When late nights at the office become a regular occurrence, the normal human requirements of proper sleep, food, and exercise can fly out the window.

Luckily, lawyers can maintain healthy habits even when work is insanely busy.


You need sleep to stay focused, energized, and productive at work. You also need it for overall health. When work days start early and end late, sleep is usually the first area to suffer, so treat it as your top priority. First, put the phone down! Scrolling on your phone right before bed will make it harder to fall asleep, mess up your circadian rhythm, and suppress melatonin secretion. Putting the phone down at least 30 minutes before bed will rest your body and brain better and will help to avoid the classic phone-onto-face drop.


You’ll also need to put the coffee down. Coffee can have lasting effects for up to 5 hours, so drinking coffee during those late-night meetings will make it even harder to get quality sleep once you finally get to go home. Try some matcha tea; it has the same energy-boosting effects but doesn’t cause the jitters or restlessness.

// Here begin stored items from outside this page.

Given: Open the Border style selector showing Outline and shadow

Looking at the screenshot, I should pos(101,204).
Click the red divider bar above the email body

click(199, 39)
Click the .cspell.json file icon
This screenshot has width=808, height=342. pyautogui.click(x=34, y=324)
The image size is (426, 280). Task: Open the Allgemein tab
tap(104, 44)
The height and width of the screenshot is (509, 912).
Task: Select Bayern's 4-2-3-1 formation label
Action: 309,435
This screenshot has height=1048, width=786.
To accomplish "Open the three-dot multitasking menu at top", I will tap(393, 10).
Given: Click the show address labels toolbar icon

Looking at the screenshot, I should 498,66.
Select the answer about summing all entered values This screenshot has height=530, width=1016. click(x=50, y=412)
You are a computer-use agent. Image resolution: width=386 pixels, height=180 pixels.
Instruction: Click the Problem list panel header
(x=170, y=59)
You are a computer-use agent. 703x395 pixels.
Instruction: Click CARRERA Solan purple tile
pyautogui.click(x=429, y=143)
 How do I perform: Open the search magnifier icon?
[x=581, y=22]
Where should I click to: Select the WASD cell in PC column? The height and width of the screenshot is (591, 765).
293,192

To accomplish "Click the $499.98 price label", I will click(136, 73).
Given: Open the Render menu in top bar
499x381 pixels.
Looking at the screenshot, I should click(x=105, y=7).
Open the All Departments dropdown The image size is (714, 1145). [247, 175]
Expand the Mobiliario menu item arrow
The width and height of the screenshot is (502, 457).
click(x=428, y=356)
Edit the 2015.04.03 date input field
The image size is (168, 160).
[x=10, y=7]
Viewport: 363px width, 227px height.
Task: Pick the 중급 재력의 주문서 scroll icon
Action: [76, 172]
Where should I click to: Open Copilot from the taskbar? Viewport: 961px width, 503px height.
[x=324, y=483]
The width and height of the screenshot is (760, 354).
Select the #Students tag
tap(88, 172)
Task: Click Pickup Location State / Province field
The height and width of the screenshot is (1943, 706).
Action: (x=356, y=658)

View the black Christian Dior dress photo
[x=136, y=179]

This does not have to be you anymore!



Staying late almost always necessitates some form of take out meal. Heavy, fattening food tastes great and is fine on occasion, but eating it too often will catch up with you in the form of too much sodium, sugar, and weight. The easiest way to avoid unhealthy meal choices is by bringing your own food. Take time on your days off to prepare a few meals a week that you can take to work and reheat as needed. For the inevitable late-night snacking, many offices have vending machines or plates of cookies that seem to mysteriously show up. These options aren’t exactly appropriate fuel for lasting energy. Keep your office stocked with protein bars, nuts, fruits, and other healthy things you can nibble without guilt.

What are your go-to snacks when you work late? Can you replace some of the less healthy ones with better choices?

No more losing your money to the vending machine



Finding the motivation to get to the gym after coming home from a drawn-out closing in the wee hours is rough. Long hours sap your energy and sleep is what you most need. However, you still need to get moving somehow, even when long hours leave you with little time. Depending on how far you are from work, try walking at least part of the way—get off a few stops earlier than usual if you take public transportation.

Do some power walking!

Your office can be your gym: Try out a standing desk if that’s an option. Standing desks have been proven to help keep you awake and energized. Or, just try taking a walk around the office when you’re feeling drowsy or generally tired. Go say “hi” to your friend down the hall. Walk to the other side of the building and back while on a call. Stretching the legs a bit will re-energize the brain and help you refocus. And of course, try 10 minutes of yoga when you can squeeze it in.

It’s ok to sweat a little in the office!

Remember, it’s all about staying alert and fueling your body in the healthiest ways possible. When your schedule is wacky, keeping things healthy is a challenge, but it doesn’t have to be an impossible one.